This is not a speculative bet on a loss-making startup. Alphabet reported $109.9 billion in revenue for Q1 2026, up 22% year on year, with Google Cloud growing 63% to $20 billion. The company is already the second most valuable in the world by market capitalisation, closing in on Nvidia.

The money raised is earmarked for AI infrastructure. Pichai described it as “part of our multi-year investment strategy to meet the AI opportunity ahead.” At Google I/O last month, he said Alphabet expects to spend between $180 billion and $190 billion on capital expenditure in 2026, up from an already staggering guidance of $175 billion to $185 billion issued in February. The vast majority is going to data centres and AI compute.

What it means for the AI IPO pipeline

The timing is not coincidental. Anthropic confidentially filed its IPO paperwork with the SEC on 1 June, one day before Alphabet priced its offering. The AI company, last valued at $965 billion, is targeting a public listing that could value it above $1 trillion. OpenAI is reportedly preparing its own filing.

» Supplied information
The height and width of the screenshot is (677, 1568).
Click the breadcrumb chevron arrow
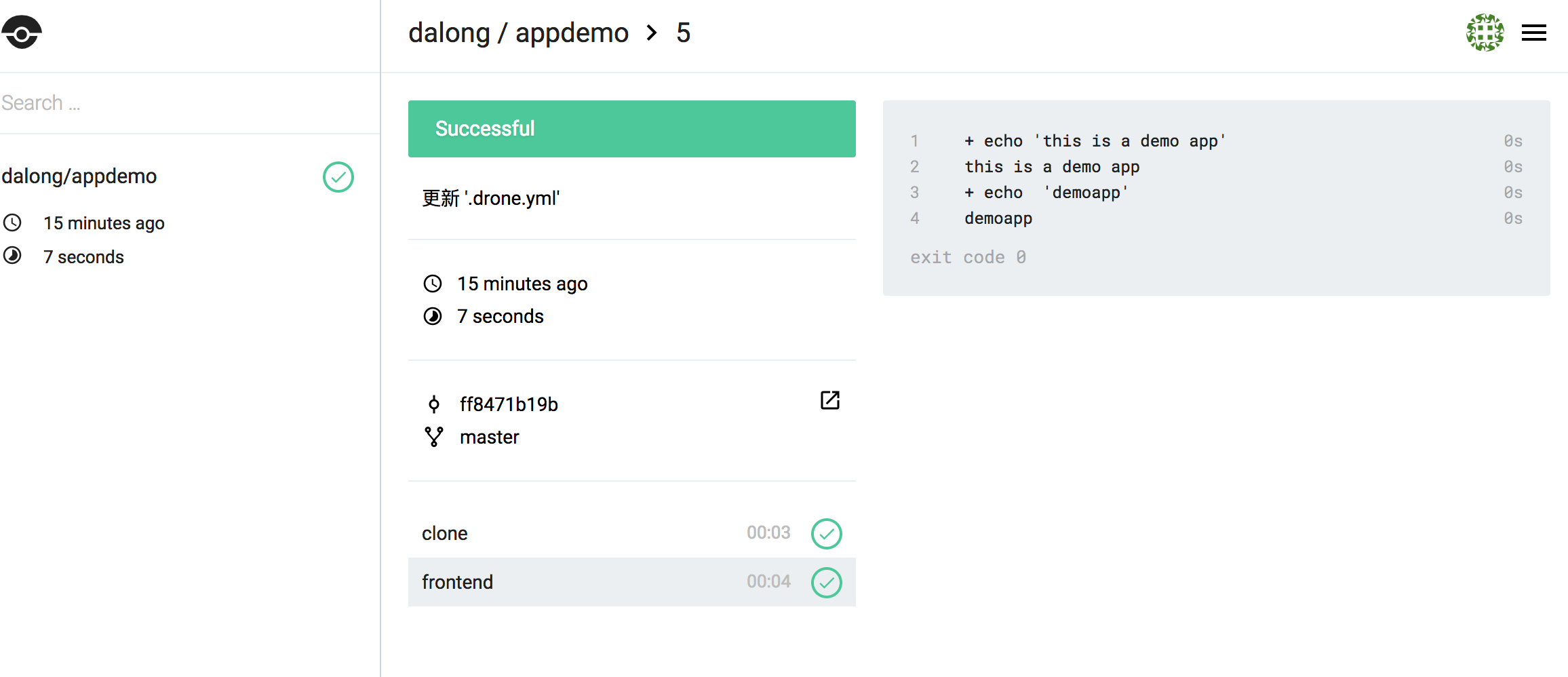coord(652,33)
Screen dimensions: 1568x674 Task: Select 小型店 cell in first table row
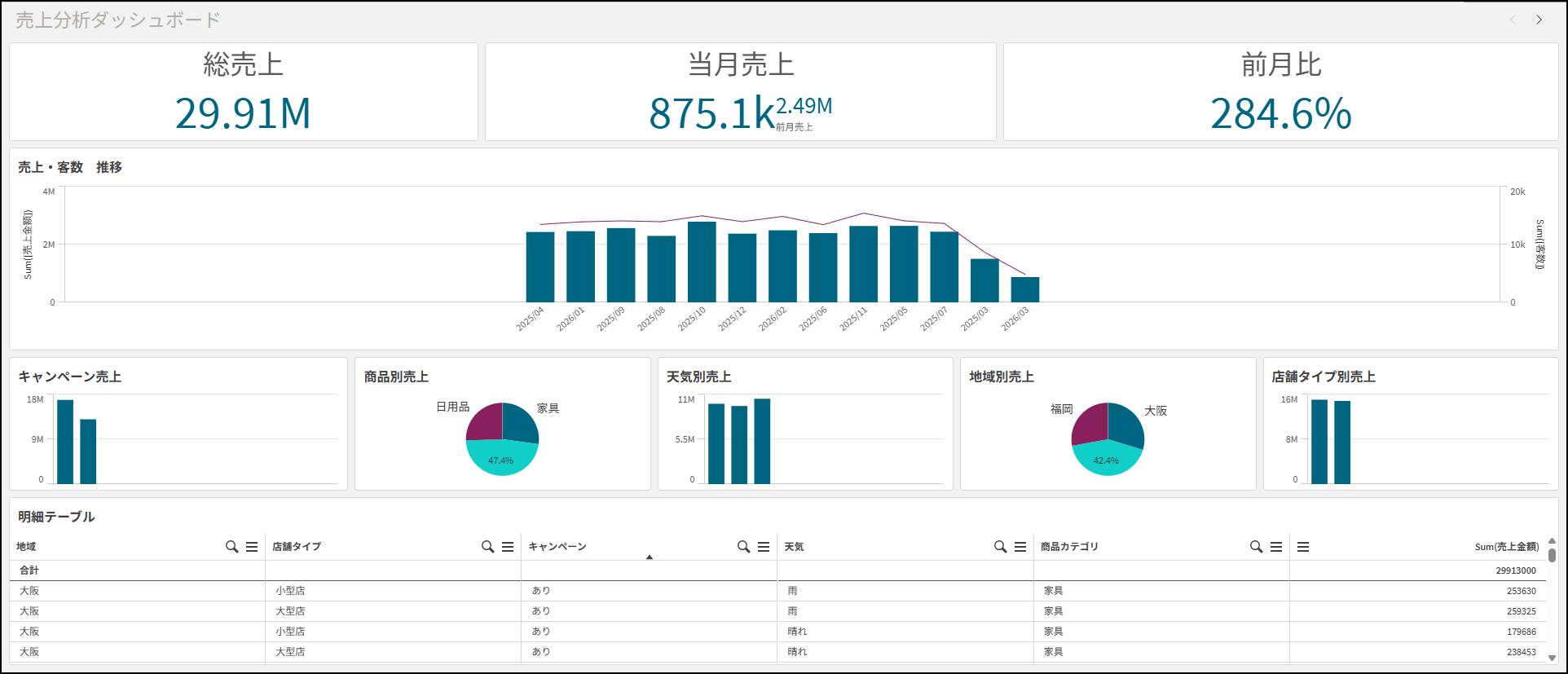(290, 591)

» Exercise 1
Do these statements agree with the passage on Alphabet and the AI IPO pipeline? For each, answer yes or no and quote the words that decide it.
(a) Google Cloud grew 63% to $20 billion.
(b) Anthropic filed its IPO paperwork the day after Alphabet priced its offering.
(c) Alphabet's February capital expenditure guidance for 2026 was $180 billion to $190 billion.
» Exercise 2
What are all the dollar amounts in the passage on Alphabet and the AI IPO pipeline? Count each end of a range as a separate amount.
» Exercise 3
Rewrite the paragraph beginning "The money raised is earmarked" from the passage on Alphabet and the AI IPO pipeline as a short bulleted list that keeps its main facts.

» Exercise answer 1
(a) Yes: "with Google Cloud growing 63% to $20 billion"
(b) No: "one day before Alphabet priced its offering"
(c) No: "an already staggering guidance of $175 billion to $185 billion issued in February"

» Exercise answer 2
- $109.9 billion
- $20 billion
- $180 billion
- $190 billion
- $175 billion
- $185 billion
- $965 billion
- $1 trillion

» Exercise answer 3
- The money raised is earmarked for AI infrastructure, which Pichai called "part of our multi-year investment strategy to meet the AI opportunity ahead."
- At Google I/O last month, he said Alphabet expects 2026 capital expenditure of $180 billion to $190 billion.
- That is up from February guidance of $175 billion to $185 billion.
- Most of the spending is going to data centres and AI compute.